The Neolithic people of La Draga, Banyoles
La Draga is located in the town of Banyoles, belonging to the county of Pla de l'Estany, and is an archaeological site corresponding to the location in which one of the first farming communities settled in the north-east of the Iberian Peninsula. The site is located on the eastern part of the Banyoles Lake and dates back to 5400 and 5000 BCE.

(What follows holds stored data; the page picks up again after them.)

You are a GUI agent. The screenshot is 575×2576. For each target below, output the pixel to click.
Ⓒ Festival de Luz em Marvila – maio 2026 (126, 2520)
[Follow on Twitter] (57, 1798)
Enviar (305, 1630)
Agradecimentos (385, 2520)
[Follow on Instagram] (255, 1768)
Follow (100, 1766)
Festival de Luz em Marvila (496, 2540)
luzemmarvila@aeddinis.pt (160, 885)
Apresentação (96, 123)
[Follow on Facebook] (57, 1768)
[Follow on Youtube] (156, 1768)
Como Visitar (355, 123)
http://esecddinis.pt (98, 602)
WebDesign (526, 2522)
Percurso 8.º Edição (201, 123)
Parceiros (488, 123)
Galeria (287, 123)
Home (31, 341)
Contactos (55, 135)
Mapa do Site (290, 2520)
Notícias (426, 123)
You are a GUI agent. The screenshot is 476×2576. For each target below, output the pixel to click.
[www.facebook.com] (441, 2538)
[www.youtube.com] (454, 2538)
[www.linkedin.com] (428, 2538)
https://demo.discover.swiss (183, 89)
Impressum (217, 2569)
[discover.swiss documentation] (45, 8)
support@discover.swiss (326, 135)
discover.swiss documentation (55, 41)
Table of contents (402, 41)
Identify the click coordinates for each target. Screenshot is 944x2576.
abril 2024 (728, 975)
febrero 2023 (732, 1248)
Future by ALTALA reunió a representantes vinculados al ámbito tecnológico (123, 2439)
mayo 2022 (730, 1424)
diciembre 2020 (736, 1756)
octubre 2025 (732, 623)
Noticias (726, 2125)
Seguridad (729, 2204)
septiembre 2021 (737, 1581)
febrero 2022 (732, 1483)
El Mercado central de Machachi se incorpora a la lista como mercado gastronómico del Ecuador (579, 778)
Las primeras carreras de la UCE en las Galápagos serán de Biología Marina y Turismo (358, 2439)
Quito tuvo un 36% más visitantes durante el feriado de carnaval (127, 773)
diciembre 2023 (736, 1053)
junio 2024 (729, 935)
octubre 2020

|The process of the work was carried out at the La Draga site in Griona, Spain [Credit: Universitat Autònoma de Barcelona]|
The site at La Draga is exceptional for several reasons. Firstly, due to its antiquity, which is considered to be one of the oldest of the Neolithic period existing in the Iberian Peninsula. Secondly, because it is an open-air site with a fairly continuous occupation. Lastly, and surely most remarkably, because of its exceptional conditions in which it is conserved. The archaeological levels are located in the phreatic layer surrounding Lake Banyoles, giving way to anaerobic conditions which favour the conservation of organic material. These circumstances make La Draga a unique site in all of the Iberian Peninsula, since it is the only one known to have these characteristics. In Europe, together with Dispilo in Greece and La Marmota in Italy, it is one of the few lake settlements from the 6th millennium BCE.
The phenomenon of Neolithic lake settlements is well known in the more modern chronologies of central Europe, where there is an abundance of lakes and humid environments, but extremely rare outside this geographic area. For this reason, the La Draga site is well-known amongst specialised scientific sectors and attracts researchers from around the world because of the quality of the data which can be obtained from this archaeological context. La Draga is a palaeodiverse island offering a set of extraordinary bioarchaeological elements, key for the analysis of how farming and livestock rearing communities came into existence in Europe.